**Data for this task:**
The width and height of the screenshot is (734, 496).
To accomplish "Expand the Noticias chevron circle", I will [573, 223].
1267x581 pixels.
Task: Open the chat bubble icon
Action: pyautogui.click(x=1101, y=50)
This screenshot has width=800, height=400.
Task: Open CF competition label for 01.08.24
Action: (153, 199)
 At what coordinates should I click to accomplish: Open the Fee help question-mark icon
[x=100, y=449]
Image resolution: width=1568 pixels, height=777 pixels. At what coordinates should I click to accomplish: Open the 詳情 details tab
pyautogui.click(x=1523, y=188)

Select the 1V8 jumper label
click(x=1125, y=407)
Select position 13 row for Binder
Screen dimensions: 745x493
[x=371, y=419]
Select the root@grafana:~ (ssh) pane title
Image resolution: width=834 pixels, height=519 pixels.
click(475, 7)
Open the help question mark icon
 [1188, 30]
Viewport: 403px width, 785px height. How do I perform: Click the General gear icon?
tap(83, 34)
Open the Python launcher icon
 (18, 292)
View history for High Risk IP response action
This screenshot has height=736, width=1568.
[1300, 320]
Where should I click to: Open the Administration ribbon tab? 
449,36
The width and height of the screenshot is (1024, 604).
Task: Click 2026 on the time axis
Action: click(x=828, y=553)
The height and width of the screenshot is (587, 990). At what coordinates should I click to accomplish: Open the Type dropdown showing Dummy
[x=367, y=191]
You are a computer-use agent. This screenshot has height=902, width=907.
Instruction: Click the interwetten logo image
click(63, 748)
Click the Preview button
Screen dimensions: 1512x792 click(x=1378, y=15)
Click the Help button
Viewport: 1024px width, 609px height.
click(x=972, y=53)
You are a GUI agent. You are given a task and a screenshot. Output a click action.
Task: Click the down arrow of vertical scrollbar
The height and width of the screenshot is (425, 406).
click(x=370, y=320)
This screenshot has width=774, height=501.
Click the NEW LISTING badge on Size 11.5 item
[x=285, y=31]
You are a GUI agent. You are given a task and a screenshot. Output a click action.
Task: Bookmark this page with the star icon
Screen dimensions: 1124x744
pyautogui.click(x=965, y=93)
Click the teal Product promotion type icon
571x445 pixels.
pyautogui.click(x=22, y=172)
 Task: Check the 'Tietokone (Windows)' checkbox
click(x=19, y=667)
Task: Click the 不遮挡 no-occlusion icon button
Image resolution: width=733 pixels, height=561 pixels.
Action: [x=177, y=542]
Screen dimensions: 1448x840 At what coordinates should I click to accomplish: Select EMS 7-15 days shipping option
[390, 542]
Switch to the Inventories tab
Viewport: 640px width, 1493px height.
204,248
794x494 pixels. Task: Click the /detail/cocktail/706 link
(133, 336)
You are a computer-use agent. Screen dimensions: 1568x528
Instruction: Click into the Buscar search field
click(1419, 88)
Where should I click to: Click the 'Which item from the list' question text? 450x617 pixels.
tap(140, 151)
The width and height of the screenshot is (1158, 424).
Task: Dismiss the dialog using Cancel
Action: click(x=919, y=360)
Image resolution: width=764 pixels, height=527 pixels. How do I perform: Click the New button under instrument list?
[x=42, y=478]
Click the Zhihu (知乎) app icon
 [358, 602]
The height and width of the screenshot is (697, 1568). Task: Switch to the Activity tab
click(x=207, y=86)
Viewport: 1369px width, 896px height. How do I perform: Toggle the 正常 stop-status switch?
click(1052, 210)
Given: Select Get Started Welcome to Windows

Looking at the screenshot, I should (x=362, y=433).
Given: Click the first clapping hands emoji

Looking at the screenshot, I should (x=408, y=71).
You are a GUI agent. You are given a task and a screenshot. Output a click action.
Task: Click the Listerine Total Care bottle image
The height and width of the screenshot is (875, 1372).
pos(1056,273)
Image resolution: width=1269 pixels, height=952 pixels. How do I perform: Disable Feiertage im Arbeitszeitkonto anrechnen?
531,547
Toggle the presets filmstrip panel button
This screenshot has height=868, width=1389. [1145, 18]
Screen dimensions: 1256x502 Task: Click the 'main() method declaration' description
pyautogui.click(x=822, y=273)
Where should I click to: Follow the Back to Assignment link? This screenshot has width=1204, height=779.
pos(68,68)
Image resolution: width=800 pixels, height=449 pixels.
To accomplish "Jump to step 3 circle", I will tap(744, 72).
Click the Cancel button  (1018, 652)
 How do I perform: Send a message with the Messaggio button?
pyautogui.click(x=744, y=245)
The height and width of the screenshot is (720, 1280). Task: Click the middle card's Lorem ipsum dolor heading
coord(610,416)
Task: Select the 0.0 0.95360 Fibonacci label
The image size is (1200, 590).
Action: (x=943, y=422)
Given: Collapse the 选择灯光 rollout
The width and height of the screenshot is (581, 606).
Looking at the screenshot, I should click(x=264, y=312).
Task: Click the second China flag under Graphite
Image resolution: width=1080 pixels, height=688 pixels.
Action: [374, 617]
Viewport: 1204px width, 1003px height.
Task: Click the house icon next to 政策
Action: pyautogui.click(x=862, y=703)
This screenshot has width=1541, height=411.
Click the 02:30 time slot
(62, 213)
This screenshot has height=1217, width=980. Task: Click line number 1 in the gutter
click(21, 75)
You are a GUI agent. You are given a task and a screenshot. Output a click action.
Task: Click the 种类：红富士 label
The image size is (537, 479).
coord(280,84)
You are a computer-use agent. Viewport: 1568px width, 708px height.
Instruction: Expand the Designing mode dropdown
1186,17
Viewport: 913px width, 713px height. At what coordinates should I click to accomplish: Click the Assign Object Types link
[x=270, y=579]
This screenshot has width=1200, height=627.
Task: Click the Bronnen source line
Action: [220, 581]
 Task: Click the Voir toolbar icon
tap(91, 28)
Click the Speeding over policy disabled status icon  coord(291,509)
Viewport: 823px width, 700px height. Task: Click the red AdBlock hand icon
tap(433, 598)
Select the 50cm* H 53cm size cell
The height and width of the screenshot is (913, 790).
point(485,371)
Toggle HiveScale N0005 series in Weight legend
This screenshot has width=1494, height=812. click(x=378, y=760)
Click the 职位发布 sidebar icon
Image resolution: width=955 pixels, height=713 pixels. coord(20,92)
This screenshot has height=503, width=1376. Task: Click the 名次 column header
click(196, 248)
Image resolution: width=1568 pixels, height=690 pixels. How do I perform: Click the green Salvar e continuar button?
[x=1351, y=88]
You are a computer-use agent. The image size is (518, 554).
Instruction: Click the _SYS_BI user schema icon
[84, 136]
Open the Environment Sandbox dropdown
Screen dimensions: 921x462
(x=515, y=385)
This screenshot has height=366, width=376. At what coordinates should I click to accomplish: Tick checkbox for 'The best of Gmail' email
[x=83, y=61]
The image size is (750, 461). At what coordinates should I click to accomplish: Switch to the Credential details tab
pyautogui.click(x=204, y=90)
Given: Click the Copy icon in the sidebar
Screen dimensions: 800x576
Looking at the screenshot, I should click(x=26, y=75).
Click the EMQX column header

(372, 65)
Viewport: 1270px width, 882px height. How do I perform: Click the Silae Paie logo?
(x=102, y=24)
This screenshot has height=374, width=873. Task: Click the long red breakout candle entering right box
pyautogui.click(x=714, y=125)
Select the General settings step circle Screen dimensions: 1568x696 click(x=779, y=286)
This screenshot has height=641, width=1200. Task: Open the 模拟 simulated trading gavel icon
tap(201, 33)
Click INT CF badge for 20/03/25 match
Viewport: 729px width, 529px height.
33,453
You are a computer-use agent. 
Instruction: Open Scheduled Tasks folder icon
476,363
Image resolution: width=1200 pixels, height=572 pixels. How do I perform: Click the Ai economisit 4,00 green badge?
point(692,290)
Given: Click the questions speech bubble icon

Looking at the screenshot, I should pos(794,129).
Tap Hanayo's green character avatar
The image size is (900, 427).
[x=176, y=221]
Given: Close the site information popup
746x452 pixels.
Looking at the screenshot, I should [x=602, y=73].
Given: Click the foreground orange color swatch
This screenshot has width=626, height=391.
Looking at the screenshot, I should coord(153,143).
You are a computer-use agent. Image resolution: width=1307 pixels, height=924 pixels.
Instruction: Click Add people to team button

**Work to complete:**
Determine how many lines above contain the word "step", then give the number by itself.

**Solution for this task:**
2